NBC: "Miss Diana, what is up with this Super Emo Girl? What is this? How much do you want for it?"
Me: "Hmm...an apartment in Boston. A starring role for Laura, Meg, and me. Got that? You better."
I'm not an actress. I use to be in school plays when I was little. I was in school plays until the 7th grade actually. That's not really that long ago if you think about it. It's scary how your life goes by so quickly. For the first time in my life people are actually recognizing me for my age. This is nice. I wish I was a Junior in college. That would be lovely. I like Boston though. I sorta want to drag it out. I've also have loved hanging out here with Laura. I can truly say that these past days have been incredible. Last night, we went into all the empty dorm rooms. After they cleaned them they left the doors open and we went room shopping. We found this one dorm on the 10th floor with this beautiful marble fireplace. The fireplace doesn't work but it's beautiful. We're putting that on the list of rooms we are interested in for next year. I really want a room for next year, but if I can't get one I'm just going to get an apartment and start working my ass off during the summer. I'm going to have to find some "flatmates" though so I don't have to pay some ridiculous and outlandish prices. I'm not scared of living on my own anymore. I can cope. It's amazing what the distance from home can do to you. I want to go home, but not really. I want to stay here in Boston. I want to see my sister and mom and dog and cats and everyone but I love it here so much. Here is where my freedom is. Here is where my heart is. I love it here. I don't know if it's just Boston or it would just be anywhere where I was free to live life the way I deem it should be lived. I'm not being ruled by some parental units. Where indie boys are plentiful. Anywhere where the temperature doesn't rise to 100 + a thousand and 3 humidity. I hate the hot. Snow is my friend. The rain is my friend.
It's raining right now actually. Some of the clearest thoughts ever are coming out of my fingertips right now. I'm not sure what it is. Probably lack of sleep. I am so horrible at constructing sentences and being lazy doesn't help either. I want to start a zine this summer. Maybe I'll actually do it. I miss it already...writing...and Boston...even classes and I'm still here. Next year is going to be a dream.

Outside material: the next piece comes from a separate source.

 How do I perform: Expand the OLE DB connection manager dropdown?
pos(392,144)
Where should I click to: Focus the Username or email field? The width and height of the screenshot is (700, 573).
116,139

Today I was listening to alternative music.
Everclear.
Collective Soul. I don't miss it. I don't get that same high anymore off of it. I mean
Smashing Pumpkins are always going to be in my heart forever, but to me they are so much more than just a band. They are more than music. They are a way of life. I must say that I just dig the current trend of pop indie bands right now.
Go listen to
The Strokes. They will make your life a happier and dancier place. Who cares if the lyrics really are sad? The music is hip.